Source Received from the publisher
Published by Crown Publishing Group on November 14, 2017
Received from the publisher in exchange for an honest review. This does not affect my opinion of the book or the content of my review.
Cover image and synopsis from Goodreads:
Jazz Bashara is a criminal.
Well, sort of. Life on Artemis, the first and only city on the moon, is tough if you're not a rich tourist or an eccentric billionaire. So smuggling in the occasional harmless bit of contraband barely counts, right? Not when you've got debts to pay and your job as a porter barely covers the rent.
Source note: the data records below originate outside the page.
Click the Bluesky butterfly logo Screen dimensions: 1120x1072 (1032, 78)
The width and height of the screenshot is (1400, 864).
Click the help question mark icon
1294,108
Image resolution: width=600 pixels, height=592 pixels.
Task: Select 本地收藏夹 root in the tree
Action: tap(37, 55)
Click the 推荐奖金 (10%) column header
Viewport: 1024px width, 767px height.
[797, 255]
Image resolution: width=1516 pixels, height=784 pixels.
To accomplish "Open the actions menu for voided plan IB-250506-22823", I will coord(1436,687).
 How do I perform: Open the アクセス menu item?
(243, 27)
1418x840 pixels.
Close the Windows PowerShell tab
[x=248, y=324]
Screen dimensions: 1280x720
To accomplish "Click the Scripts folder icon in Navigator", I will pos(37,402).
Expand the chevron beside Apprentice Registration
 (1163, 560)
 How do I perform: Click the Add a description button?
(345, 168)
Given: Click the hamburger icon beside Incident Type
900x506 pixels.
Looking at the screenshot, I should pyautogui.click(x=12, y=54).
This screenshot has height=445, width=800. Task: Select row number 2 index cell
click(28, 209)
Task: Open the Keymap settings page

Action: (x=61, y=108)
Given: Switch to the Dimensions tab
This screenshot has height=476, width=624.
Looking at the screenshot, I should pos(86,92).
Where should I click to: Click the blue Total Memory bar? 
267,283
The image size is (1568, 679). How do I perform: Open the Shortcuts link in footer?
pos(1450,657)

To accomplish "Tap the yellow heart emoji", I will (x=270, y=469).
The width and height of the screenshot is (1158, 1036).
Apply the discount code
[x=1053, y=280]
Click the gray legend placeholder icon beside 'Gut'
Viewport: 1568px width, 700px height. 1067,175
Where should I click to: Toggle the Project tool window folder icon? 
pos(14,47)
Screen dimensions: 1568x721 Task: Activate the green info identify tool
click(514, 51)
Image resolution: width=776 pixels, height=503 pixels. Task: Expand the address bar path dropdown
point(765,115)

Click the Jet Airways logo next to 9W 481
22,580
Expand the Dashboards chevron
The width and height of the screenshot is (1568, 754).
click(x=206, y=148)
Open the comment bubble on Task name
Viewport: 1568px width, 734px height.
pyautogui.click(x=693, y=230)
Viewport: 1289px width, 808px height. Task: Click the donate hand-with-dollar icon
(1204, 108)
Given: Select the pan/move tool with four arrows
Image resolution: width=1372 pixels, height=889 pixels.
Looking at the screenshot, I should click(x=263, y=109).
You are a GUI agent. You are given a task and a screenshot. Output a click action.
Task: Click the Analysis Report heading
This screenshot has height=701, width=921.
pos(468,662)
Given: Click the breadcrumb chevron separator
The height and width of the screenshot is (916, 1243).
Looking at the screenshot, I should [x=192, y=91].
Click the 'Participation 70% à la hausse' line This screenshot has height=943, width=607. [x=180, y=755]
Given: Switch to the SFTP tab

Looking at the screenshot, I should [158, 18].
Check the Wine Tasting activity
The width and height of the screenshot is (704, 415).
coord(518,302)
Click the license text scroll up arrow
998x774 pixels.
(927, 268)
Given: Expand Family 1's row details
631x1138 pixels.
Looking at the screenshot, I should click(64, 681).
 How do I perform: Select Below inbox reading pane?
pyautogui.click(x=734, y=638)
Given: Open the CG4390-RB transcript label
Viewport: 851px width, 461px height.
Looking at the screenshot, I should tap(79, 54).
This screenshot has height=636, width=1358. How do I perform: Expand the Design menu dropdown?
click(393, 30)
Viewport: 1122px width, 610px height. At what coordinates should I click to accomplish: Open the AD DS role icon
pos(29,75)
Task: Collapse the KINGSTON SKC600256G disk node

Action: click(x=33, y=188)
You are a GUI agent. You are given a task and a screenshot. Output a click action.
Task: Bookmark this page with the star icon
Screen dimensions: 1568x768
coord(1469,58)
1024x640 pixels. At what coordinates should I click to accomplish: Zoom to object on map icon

Everything changes when Jazz sees the chance to commit the perfect crime, with a reward too lucrative to turn down. But pulling off the impossible is just the start of her problems, as she learns that she's stepped square into a conspiracy for control of Artemis itself—and that now, her only chance at survival lies in a gambit even riskier than the first.
I loved The Martian when I read it a couple of years ago, so when I heard about Andy Weir’s new book Artemis, it jumped up to the top of my anticipated reads for 2017. And I so wanted to love this book, I really did.
The premise was great and the setting seemed really cool. But the rest of it – writing, characters, pacing – missed the mark for me, sadly.
While I loved the science in The Martian, in Artemis it felt clumsily inserted and interrupted the flow of the story. And while the survival aspect of The Martian made the scientific explanations feel necessary and organic to the story, it didn’t work the same way for me in this book.
I also struggled with the characters. They felt really flat to me. And while I appreciate that Andy Weir wrote a female protagonist, there was something I found off about it. I kept thinking it was jarring or just not genuine, the way I felt like he kept hitting me over the head with the fact that he wrote a female character by, for example, talking about her boobs so much. It made me cringe. I saw someone mention that it felt like Mark Watney (the protagonist in The Martian) transported into a female body and I kind of agree.
By the end, finishing this book became tedious. I wasn’t all that interested in what was happening or how Jazz would get out of yet another bad situation, and I just wanted to finish so that I could move on from the book. Honestly, it felt like Andy Weir kept setting up one crisis after another, in place of an actual plot, and I lost interest really quickly.
I really really wanted to like this book more than I did, but I’m still interested in what Andy Weir may write next.